Поэтому влияние США сохраняется. В ближайшей и отдаленной перспективе ни у кого не будет денег для того, чтобы тратить их на другие страны, включая Китай, перед которым маячат достаточно сложные экономические проблемы. Мы вступаем в период кризиса глобализации, а это означает, что с финансами будет сложнее. Поэтому главный вопрос заключается в том, что у кого есть доступ к кредиту. А пока, при всех сложностях с политикой Трампа, мировой финансовый рынок функционируют на базе американского.
– Да, безусловно, доллар продолжает играть доминирующую роль. Но уже все говорят о крахе Бреттон-Вудской системы, о том, что мир становится многополярным, многоуровневым и так далее…
– На самом деле, в любом случае те валюты, которые обеспечены институтами, будут жить долго. Несчастливо, но долго. Даже при всех усилиях Трампа, доллар и сопутствующие валюты останутся главным игроком на этом рынке. Их значение сократится, но они останутся.
– Чем отличается, на ваш взгляд, стратегии ЕС, Китая и США в нашем регионе?
– Стратегия Китая, в первую очередь, это стратегия развития инфраструктурных проектов. Она не предусматривает всех вопросов, которые обычно есть в западных стратегиях: борьба за права человека и так далее. В этом смысле Китай выступает более прагматично – им важно стабильное развитие, а что там внутри, их не волнует. Но судя по событиям в той же Европе, где идет подъём право ультраконсервативных настроений, либеральная идеология теряет свою популярность.

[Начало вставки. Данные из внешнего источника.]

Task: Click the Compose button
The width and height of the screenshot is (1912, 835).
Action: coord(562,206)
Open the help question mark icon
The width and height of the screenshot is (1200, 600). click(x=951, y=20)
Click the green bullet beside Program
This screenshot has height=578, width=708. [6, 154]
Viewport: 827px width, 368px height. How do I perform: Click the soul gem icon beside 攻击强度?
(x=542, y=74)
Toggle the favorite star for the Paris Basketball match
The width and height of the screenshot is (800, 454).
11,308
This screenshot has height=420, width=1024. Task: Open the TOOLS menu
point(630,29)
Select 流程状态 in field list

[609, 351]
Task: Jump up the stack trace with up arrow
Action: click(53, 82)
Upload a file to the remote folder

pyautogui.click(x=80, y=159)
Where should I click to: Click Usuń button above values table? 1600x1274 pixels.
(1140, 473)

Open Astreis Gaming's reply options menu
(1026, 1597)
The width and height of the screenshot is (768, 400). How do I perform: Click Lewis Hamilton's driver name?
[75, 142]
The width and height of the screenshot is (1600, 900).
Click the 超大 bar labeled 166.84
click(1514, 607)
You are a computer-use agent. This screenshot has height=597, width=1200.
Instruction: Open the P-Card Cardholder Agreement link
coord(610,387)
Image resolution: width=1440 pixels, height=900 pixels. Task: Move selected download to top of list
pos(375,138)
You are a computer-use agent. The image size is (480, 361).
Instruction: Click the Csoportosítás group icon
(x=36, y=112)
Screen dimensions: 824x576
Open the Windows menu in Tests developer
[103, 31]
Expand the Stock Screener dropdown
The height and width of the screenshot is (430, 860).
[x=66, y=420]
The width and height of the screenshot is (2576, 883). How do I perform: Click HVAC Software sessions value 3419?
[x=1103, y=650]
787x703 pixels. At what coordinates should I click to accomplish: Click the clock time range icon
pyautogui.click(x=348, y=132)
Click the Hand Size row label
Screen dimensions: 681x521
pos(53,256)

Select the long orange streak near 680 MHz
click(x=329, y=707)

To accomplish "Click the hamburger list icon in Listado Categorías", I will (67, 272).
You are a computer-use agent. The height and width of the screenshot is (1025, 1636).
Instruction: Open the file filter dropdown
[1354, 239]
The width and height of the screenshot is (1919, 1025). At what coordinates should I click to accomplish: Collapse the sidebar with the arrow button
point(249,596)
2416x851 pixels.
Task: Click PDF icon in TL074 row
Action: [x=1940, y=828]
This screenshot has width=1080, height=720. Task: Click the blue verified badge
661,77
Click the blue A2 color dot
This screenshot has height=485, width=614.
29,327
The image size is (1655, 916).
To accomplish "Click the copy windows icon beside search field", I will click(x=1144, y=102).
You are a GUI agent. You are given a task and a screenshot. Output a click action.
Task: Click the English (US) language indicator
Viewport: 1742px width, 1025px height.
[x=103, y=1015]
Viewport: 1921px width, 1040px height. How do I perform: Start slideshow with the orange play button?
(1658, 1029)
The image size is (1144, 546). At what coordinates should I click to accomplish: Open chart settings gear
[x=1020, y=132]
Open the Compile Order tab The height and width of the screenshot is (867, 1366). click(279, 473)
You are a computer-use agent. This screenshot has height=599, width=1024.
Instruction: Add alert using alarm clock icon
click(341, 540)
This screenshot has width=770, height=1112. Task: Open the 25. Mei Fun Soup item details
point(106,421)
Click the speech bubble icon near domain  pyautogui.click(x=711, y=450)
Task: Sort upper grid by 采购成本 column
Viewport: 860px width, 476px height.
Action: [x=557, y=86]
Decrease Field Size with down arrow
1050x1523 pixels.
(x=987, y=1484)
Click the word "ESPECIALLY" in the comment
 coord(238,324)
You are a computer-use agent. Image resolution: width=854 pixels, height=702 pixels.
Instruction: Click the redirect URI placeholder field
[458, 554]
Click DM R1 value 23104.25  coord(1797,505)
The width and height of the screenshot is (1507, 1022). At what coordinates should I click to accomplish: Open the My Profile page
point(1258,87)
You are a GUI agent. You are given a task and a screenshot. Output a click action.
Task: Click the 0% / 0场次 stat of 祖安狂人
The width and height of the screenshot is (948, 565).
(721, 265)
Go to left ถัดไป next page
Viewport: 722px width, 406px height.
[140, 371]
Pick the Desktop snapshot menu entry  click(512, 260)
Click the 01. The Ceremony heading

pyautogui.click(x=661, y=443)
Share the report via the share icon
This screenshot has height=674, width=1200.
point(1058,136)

– Как вы думаете, насколько наша внутренняя конкуренция между странами региона может помешать созданию, как сейчас модно говорить, нового цивилизационного проекта?
– Конечно, мы разные, но, в то же время, у нас есть общие интересы. Мы хотим максимально развивать общие логистические маршруты. И это хорошо. И это важнейший элемент нашей геополитической игры. Но в то же время, если мы говорим о многовекторной политике, то у нас очень много таких игроков. И мы это количество расширяем постоянно.
Помните фильм, как африканскому мальчику, когда ему угрожала гиена, говорили: надо казаться выше. Он поднимал над головой ветку дерева, и гиена уходила, потому что думала, что он большой. Вот мы, условно говоря, тоже должны казаться больше.